## Excerpt

----

In the latter part of his life he quitted the gunsmith trade, which could not be profitable in a country place, and kept a little tan-yard. So that Mr. Skelton used to call himself the son of a tanner. At his father's, he said, they always got beef on a Sunday, but not regularly during the rest of the week. The farm he had was indeed sufficient of itself to afford a competent support to himself and family; yet it was necessary he should be frugal and industrious, for he had six sons and four daughters. Three of his sons were educated for clergymen of the established church, of which he was a member; Philip, who was the youngest; John, who was schoolmaster at Dundalk; and Thomas, who had the small living of Newry.

Philip, when he was about, ten years old, was sent to Lisburn. Latin school, which was then kept by the Rev. Mr. Clarke, a man of eminence in his profession; who, having afterwards left that place on account of a dispute with Lord Conway, obtained the school of Drogheda, where he lived to an advanced age. His spirited resistance thus helped to get him promotion in the world, which too frequently is the effect of tame submission to superiors. However, he did not leave Lisburn until after Mr. Skelton had completed the course of his school studies. His father, though he lived within two miles of the town, placed him at lodgings there, that he might enjoy every opportunity of improvement. Sensible of its importance, he did not spare expense to give his children education. On Sunday evening he always went to his father's and returned to Lisburn on Monday morning.

----

## Tasks for this exercise
a – Please list every place named in the Skelton excerpt.
b – Translate this sentence from the Skelton excerpt into Spanish: "On Sunday evening he always went to his father's and returned to Lisburn on Monday morning."
c – Answer these from the Skelton excerpt:
(i) What did the father keep after quitting the gunsmith trade?
(ii) How many sons and daughters did the father have?
(iii) Which school did Mr. Clarke obtain after leaving Lisburn?
Answer from the Skelton excerpt alone, without outside knowledge.

## Provided material
----

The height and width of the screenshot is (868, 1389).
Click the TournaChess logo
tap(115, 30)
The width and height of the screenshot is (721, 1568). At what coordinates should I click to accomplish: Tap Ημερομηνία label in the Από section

----

## Answers by item
a – Dundalk, Newry, Lisburn, Drogheda

b – El domingo por la tarde siempre iba a casa de su padre y regresaba a Lisburn el lunes por la mañana.

c –
(i) A little tan-yard
(ii) Six sons and four daughters
(iii) The school of Drogheda